Although the week featured an outright embarrassing defeat, the Habs still managed to win two of three and remain atop the NHL standings. In St. John’s, the IceCaps had a strong finish to their home stand, taking three of their four games.
Paul Byron: Not surprisingly, his scoring touch has dried up. That’s not to take away from the work he’s doing in his own end as he’s still certainly helping in that regard. However, with the team struggling to score with consistency, he shouldn’t be seeing comparable ice time to Alexander Radulov and Alex Galchenyuk. Byron is a high end fourth liner who can pass as a serviceable third liner, not someone who should be getting similar minutes to two of the top scorers on the team.
Alexei Emelin: While he doesn’t exactly have the playing style that would seem to complement Shea Weber well (in fact, it could be argued that he’s the exact opposite of what a team might want paired with him), I’ve been surprised with how well Emelin has held up on the top pairing so far. From a value perspective, he’s far from a bargain but if he can continue to hold his own in tough minutes with Weber, this will be the closest he has come to living up to his contract since he signed it a few years ago.
Brendan Gallagher: While players like Max Pacioretty and Tomas Plekanec have been singled out for their recent struggles, Gallagher is quietly in a bit of a slump of his own, going six straight without a goal. Although he was a bit more involved against the Flyers, I’d suggest he hasn’t been his usual energetic self lately either. Slumps come and go for everyone and I have little doubt he’ll get going again so I’m not too worried; maybe being reunited with Pacioretty/Plekanec, a line that was together a lot last season, gets him back on track.
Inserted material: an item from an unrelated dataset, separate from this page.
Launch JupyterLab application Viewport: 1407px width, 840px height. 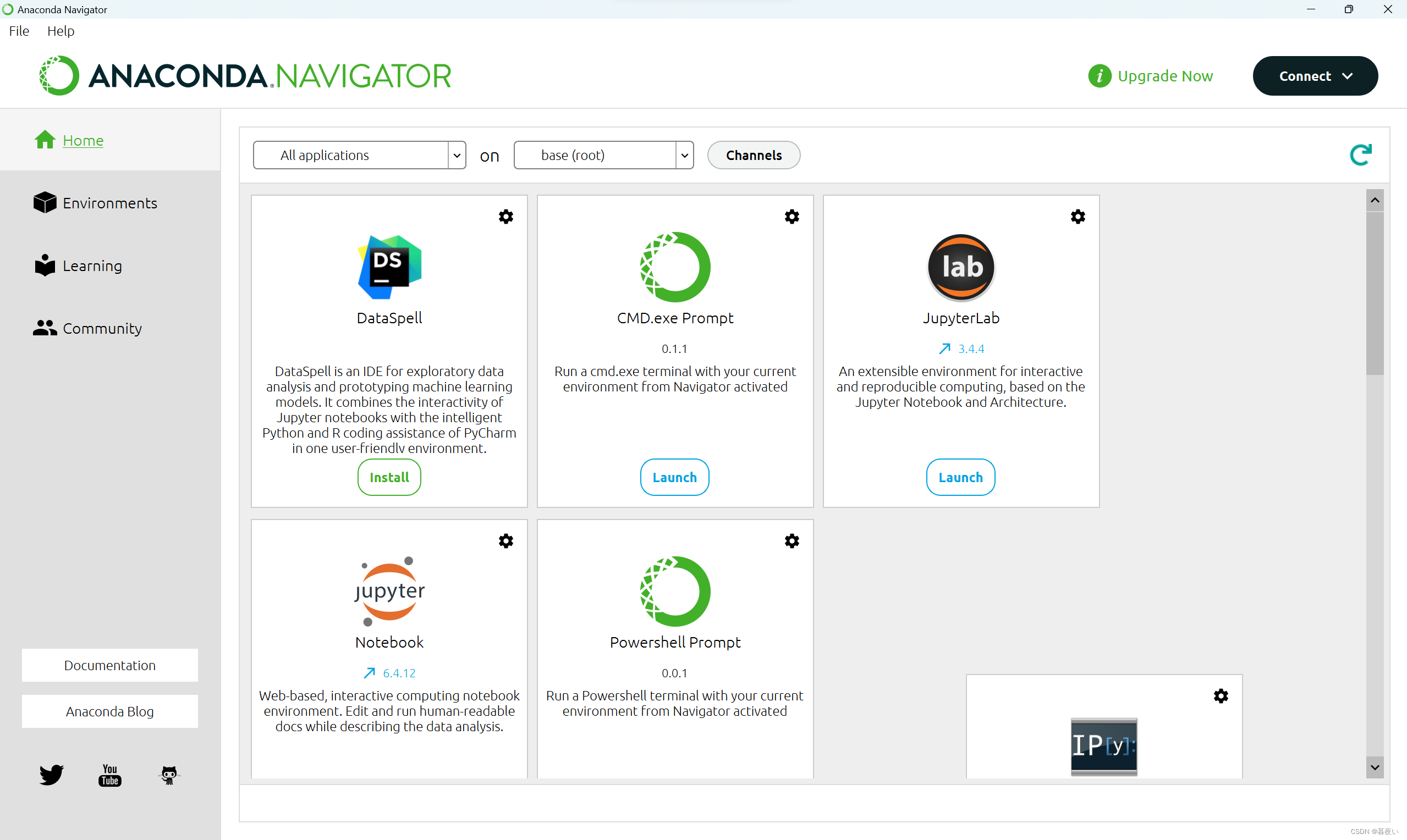click(x=960, y=477)
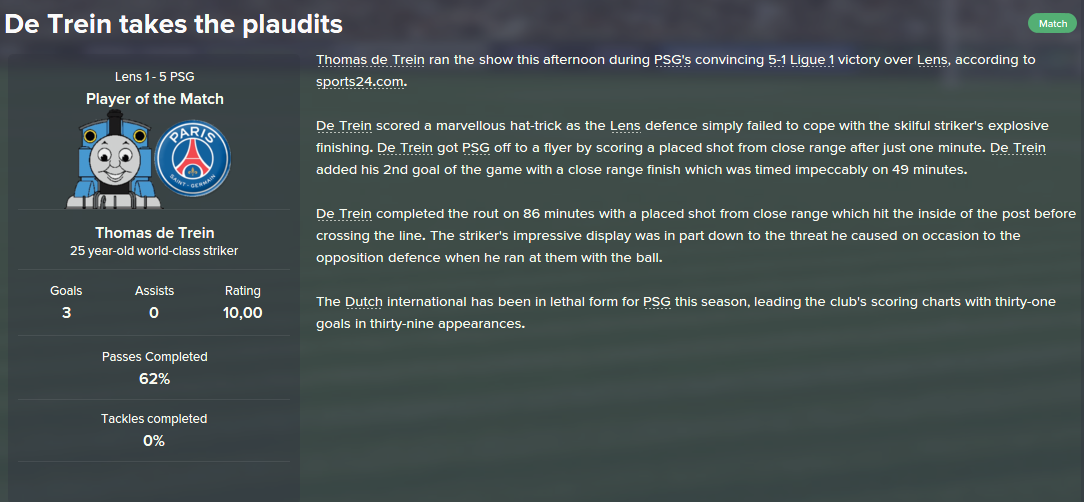Click De Trein link before 'got PSG off'
The width and height of the screenshot is (1084, 502).
click(405, 148)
Goals: Torrey Mitchell (5)
Assists: Alex Galchenyuk (7)
Points: Alex Galchenyuk (11)
+/-: Shea Weber (+15)
PIMS: Radulov/Shaw (18)
Shots: Brendan Gallagher (36)
It was a solid week on home ice for St. John’s as they took three of four games against division rivals while getting strong goaltending from Charlie Lindgren.
News and Notes:
– Jacob de la Rose (finger) and Max Friberg (undisclosed injury) both returned to the lineup for the games against Toronto.
– Stefan Matteau scored his first non-empty net goal of the season on Sunday versus the Marlies while Michael McCarron picked up his first goal of the year the night before.
– With Joel Hanley up in Montreal, St. John’s signed defenceman Julien Brouillette to a PTO deal. If he plays, he’ll be the first player to play for both versions of the franchise, as he spent a season with the IceCaps when they were Winnipeg’s AHL affiliate.
– Lines from last game:
Andrighetto – Terry – Friberg
Hudon – Audette – Scherbak
Matteau – McCarron – de la Rose
Broll – Eisenschmid – Farnham
Barberio – Didier
Samuelsson – Johnston
Racine – Lernout
|20||Jacob de la Rose||2||0||0||+2||0||6|
Goals: Charles Hudon (8)
Assists: Mark Barberio (9)
Points: Chris Terry (13)
+/-: Joel Hanley (+5)
PIMS: Michael McCarron (28)
Shots: Andrighetto/Hudon (33)
November 11: St. John’s vs Springfield
November 12: St. John’s vs Albany
Despite winning two of their three games, this past week saw the pattern of slow starts continue. It’s one thing to have some struggles in the first period here and there. It’s a long season and it’s bound to happen here and there but the fact that it has happened this often this early is certainly cause for concern. Is it a motivation issue? Are they not prepared enough come puck drop and are getting by on good goaltending and in-game adjustments later on? Whatever the reasoning may be, it’s something that needs to be corrected quickly. The Habs are fortunate enough to have Carey Price between the pipes (and even Al Montoya as a backup is one of the better ones in the league, his last game notwithstanding) but they shouldn’t be continually relying on them as a crutch until they find their skating legs. If they want to stay atop the standings, they need to find a way to come out playing a lot harder with a lot more consistency and fast. It’s time for them to starting punching first, so to speak, instead of countering almost all of the time.